[Entries for locating text and elements]
▬▬▬▬▬▬

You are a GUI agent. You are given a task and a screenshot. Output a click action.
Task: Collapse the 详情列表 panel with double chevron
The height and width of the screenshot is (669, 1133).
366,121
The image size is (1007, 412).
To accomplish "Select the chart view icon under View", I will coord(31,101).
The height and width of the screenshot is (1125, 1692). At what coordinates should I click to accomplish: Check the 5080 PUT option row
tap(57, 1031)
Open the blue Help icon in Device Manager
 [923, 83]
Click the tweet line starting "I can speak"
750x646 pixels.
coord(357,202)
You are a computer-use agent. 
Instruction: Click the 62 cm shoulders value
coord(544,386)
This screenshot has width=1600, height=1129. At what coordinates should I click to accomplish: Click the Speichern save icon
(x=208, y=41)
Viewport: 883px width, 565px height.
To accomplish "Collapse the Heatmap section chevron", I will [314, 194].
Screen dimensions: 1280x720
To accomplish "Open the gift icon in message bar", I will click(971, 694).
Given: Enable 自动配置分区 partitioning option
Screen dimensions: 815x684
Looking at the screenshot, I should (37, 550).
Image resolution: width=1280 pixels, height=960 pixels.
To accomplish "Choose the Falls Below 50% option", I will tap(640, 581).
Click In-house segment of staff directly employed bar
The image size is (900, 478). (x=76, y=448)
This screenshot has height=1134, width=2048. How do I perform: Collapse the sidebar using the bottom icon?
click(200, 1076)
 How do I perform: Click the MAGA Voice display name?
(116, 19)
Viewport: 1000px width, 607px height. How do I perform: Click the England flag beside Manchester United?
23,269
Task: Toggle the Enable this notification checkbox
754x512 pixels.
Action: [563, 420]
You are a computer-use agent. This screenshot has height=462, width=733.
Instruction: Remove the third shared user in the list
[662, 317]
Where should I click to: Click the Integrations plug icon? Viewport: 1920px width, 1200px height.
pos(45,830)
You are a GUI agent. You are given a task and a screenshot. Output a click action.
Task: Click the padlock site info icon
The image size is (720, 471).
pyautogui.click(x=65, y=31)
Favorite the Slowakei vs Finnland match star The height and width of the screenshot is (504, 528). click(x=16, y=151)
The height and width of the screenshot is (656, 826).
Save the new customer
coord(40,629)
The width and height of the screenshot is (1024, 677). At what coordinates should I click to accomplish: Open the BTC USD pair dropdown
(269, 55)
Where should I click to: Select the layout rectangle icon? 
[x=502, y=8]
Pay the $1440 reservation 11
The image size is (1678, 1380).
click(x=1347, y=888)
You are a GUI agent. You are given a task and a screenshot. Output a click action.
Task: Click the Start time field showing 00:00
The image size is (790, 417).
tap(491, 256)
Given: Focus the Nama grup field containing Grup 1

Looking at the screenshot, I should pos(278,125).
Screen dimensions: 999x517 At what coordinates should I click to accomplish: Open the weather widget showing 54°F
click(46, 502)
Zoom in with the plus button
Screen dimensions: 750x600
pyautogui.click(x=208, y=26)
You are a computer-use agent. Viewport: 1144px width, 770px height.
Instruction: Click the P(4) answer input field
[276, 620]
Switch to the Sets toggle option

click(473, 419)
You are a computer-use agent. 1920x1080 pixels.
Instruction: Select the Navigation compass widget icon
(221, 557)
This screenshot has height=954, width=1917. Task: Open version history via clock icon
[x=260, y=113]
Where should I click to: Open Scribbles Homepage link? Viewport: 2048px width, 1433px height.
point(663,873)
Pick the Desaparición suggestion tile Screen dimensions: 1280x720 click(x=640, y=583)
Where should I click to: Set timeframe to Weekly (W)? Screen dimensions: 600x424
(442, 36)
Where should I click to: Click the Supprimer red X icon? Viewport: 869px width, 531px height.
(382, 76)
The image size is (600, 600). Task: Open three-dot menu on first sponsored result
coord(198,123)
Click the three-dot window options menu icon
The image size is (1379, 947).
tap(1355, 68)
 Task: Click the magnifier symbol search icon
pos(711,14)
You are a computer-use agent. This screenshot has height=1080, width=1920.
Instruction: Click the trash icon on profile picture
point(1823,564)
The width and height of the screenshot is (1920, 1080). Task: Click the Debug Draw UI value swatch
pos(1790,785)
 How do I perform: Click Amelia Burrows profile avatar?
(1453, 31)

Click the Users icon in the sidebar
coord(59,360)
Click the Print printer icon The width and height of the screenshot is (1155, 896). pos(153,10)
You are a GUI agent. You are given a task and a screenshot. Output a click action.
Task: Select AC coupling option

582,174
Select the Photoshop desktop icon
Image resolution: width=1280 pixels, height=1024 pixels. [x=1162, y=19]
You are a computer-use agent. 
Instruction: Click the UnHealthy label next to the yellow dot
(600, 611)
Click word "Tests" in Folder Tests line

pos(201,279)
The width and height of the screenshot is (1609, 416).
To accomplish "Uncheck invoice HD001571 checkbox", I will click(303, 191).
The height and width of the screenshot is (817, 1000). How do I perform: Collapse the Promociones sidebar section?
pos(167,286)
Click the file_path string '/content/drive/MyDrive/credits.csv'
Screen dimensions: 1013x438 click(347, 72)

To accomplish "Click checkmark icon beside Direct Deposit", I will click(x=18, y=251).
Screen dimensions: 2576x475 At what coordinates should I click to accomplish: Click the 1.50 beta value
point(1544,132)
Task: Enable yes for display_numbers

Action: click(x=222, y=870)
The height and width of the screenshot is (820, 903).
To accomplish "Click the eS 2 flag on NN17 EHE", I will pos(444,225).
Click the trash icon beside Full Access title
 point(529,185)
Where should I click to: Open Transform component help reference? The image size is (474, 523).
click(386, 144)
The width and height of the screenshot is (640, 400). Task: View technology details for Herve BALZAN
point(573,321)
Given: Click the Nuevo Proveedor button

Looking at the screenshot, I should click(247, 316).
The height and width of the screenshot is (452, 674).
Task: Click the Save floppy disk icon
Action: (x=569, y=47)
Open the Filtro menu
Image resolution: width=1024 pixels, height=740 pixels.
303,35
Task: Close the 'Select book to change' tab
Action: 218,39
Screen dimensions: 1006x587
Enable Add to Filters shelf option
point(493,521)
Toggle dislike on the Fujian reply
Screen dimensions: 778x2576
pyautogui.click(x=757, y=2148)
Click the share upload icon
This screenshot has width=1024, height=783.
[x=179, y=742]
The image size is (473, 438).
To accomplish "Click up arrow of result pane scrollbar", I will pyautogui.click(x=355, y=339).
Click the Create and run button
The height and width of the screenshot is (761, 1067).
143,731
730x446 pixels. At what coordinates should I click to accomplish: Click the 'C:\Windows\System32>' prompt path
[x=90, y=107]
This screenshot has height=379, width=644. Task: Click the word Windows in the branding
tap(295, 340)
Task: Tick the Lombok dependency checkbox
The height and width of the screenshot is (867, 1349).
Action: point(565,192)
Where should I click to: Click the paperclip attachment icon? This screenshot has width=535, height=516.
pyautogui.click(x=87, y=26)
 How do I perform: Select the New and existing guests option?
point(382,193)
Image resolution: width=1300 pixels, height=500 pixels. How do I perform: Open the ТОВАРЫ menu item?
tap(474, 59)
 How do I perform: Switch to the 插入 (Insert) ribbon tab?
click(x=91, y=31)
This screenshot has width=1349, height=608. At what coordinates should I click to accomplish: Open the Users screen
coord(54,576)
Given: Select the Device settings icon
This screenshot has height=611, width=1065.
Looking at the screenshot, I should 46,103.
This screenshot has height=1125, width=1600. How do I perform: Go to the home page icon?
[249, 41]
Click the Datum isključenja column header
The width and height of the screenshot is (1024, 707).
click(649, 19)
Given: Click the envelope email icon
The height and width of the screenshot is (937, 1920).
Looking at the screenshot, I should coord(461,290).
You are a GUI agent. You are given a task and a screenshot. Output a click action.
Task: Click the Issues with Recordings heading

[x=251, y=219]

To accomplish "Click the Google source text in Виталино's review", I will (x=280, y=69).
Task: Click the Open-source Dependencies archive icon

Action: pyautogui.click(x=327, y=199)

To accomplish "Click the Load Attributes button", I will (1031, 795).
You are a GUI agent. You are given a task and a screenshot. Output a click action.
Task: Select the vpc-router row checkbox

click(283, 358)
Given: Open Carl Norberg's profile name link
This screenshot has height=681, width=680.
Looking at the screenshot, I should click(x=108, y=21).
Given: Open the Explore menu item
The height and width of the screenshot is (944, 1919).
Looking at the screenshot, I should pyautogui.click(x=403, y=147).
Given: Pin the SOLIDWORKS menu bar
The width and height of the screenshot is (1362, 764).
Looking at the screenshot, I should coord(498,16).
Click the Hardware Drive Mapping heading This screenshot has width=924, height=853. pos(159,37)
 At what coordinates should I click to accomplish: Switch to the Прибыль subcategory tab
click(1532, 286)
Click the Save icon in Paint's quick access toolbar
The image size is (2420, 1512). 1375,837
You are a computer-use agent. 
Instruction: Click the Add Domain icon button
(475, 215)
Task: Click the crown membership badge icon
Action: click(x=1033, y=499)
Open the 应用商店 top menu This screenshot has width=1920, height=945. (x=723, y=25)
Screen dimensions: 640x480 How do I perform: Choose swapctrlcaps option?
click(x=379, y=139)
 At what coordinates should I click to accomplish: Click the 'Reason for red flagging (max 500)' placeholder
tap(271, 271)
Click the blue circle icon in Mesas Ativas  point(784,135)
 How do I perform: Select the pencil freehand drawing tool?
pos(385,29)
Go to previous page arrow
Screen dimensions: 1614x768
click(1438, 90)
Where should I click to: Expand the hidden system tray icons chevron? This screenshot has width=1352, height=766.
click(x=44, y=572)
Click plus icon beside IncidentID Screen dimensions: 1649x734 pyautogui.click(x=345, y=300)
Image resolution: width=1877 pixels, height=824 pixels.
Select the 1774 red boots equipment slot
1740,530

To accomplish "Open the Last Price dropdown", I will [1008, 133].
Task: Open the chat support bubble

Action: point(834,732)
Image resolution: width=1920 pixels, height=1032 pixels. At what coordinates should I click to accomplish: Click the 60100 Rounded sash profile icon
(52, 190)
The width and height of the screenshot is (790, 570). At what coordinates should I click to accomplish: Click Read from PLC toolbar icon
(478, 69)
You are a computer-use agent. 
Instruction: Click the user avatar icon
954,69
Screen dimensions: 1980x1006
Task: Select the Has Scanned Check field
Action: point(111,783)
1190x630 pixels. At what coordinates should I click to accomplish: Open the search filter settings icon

▬▬▬▬▬▬

Problem to solve - Copy out the lines word for word, starting with the line that contains "Click the Datum isključenja column header" and continuing through the line that contains "will (x=280, y=69).".

Final result -
Click the Datum isključenja column header
The width and height of the screenshot is (1024, 707).
click(649, 19)
Given: Click the envelope email icon
The height and width of the screenshot is (937, 1920).
Looking at the screenshot, I should coord(461,290).
You are a GUI agent. You are given a task and a screenshot. Output a click action.
Task: Click the Issues with Recordings heading

[x=251, y=219]

To accomplish "Click the Google source text in Виталино's review", I will (x=280, y=69).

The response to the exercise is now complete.